Abstract
Deep learning framework plays an important role in connecting hardware platform and algorithm. In recent years, some domain-specific deep learning accelerators with better performance and energy efficiency were proposed by researchers. However, current frameworks lack enough considerations about how to better support the possible new features brought by accelerators. In this paper, we propose to build a performance portable programming framework with subgraph extraction. The intuition is that increasing ratio of optimizations are taken from the top-level framework to the low-level software stack of accelerator. In response to this development trend, framework needs to pay more attention to the splitting strategy of computation graph for the heterogeneous computation.

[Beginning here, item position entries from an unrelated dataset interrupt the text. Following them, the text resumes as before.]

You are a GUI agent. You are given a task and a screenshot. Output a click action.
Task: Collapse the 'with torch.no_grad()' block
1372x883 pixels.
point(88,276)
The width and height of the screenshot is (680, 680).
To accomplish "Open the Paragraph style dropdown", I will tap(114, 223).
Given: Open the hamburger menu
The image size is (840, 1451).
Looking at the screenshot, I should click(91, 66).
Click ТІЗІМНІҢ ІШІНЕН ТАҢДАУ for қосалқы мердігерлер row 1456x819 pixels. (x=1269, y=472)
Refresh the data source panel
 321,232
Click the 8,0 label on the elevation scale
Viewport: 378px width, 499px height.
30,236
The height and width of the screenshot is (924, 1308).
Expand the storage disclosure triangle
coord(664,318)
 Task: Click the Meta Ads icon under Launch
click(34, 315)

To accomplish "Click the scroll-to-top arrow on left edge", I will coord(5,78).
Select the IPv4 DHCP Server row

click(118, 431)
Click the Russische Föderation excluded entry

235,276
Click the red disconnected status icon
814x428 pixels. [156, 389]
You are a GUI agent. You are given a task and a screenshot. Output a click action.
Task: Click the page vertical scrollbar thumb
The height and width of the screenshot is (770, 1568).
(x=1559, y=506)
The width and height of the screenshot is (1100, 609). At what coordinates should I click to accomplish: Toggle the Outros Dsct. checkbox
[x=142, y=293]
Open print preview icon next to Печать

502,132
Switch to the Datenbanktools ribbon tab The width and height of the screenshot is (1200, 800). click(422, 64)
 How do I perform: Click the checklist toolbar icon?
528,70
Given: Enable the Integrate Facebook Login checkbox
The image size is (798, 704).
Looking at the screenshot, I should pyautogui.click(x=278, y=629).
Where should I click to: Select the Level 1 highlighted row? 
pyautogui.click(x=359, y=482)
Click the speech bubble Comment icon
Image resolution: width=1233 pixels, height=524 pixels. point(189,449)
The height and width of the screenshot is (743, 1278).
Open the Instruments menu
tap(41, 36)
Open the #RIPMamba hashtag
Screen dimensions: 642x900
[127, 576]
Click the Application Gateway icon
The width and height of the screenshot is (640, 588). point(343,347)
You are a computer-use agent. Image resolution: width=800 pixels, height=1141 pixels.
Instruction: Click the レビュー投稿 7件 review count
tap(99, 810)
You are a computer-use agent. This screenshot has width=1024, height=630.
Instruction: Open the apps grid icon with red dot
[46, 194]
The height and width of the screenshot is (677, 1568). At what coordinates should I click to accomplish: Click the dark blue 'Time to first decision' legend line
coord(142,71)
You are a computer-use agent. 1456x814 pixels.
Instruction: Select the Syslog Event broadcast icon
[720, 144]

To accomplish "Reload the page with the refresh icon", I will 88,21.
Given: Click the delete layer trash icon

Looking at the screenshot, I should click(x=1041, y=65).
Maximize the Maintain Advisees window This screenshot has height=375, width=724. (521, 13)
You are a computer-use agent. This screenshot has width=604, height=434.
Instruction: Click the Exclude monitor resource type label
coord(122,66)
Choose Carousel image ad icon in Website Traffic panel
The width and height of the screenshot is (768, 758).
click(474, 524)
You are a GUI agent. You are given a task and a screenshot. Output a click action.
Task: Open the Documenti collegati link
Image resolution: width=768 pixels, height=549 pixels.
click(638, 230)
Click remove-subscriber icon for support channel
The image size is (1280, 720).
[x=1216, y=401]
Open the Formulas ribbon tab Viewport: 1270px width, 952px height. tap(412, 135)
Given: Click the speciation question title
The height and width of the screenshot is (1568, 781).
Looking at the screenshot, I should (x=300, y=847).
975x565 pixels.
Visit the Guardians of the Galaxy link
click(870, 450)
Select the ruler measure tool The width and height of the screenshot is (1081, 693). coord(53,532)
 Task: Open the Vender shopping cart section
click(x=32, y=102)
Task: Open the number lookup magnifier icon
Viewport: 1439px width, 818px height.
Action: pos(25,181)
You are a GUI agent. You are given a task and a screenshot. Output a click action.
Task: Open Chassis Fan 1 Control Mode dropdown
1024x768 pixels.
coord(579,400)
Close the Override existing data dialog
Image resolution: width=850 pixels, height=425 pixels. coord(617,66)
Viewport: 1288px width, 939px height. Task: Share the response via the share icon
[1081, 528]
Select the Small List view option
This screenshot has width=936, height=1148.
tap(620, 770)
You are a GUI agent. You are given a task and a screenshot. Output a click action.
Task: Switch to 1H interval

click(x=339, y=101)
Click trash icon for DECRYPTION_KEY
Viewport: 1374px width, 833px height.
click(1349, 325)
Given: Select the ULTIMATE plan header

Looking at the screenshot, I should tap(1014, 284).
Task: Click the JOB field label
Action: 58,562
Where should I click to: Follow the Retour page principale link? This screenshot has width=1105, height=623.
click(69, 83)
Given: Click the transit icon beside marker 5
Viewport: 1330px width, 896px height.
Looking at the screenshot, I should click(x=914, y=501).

You have full access to this open access chapter, Download conference paper PDF
Similar content being viewed by others
1 Introduction
In recent years, we have witnessed many significant breakthroughs of deep learning algorithm in a multitude of domains. This superior accuracy, however, comes at the cost of high computational complexity. Researchers try to design more efficient architectures based on the features of deep learning algorithm and get some promising results [3,4,5, 7,8,9,10]. These results show that domain-specific accelerators outstand in both speed and energy efficiency compared to traditional solutions.
On the other hand, in order to explore and deploy deep learning algorithm conveniently, both academia and industry have developed several deep learning frameworks, such as MXNet [2], TensorFlow [1] and Caffe [6]. Those frameworks automatically optimize the computation flow, generate high-performance kernels and schedule kernels in parallel if possible.
However, there is a gap between emerging DL accelerators and existing programming frameworks. In order to run deep learning algorithm with the highest performance, some accelerators and its software stacks have tried to break the wall and search optimal solution in a large space. Unfortunately, current deep learning frameworks only provide limited adaptions for this new feature.
2 Motivation
2.1 DLA and Graph Fusion
We designed and implemented a deep learning accelerator and its software stack, and we call the accelerator DLA in following sections. The design of DLA is concluded from multiple deep learning accelerators, including NVidia DLA, DaDianNao [4] and TPU. There are multiple cores in DLA. Each core in DLA can complete a computation task independently, which makes it actually a parallel model with shared global memory.
Compared to traditional limited method that fusing some specific sequence composed of element-wise operators issued by framework, software stack of DLA offers a more radical solution. It optimizes and fuses the total graph (see the Fig. 1). This strategy has several benefits. First, the experts developed lower stack can give better solution because they know more about hardware architecture. Also, fusing a large graph into a single node greatly saves the kernel launch cost, which is important for inference task.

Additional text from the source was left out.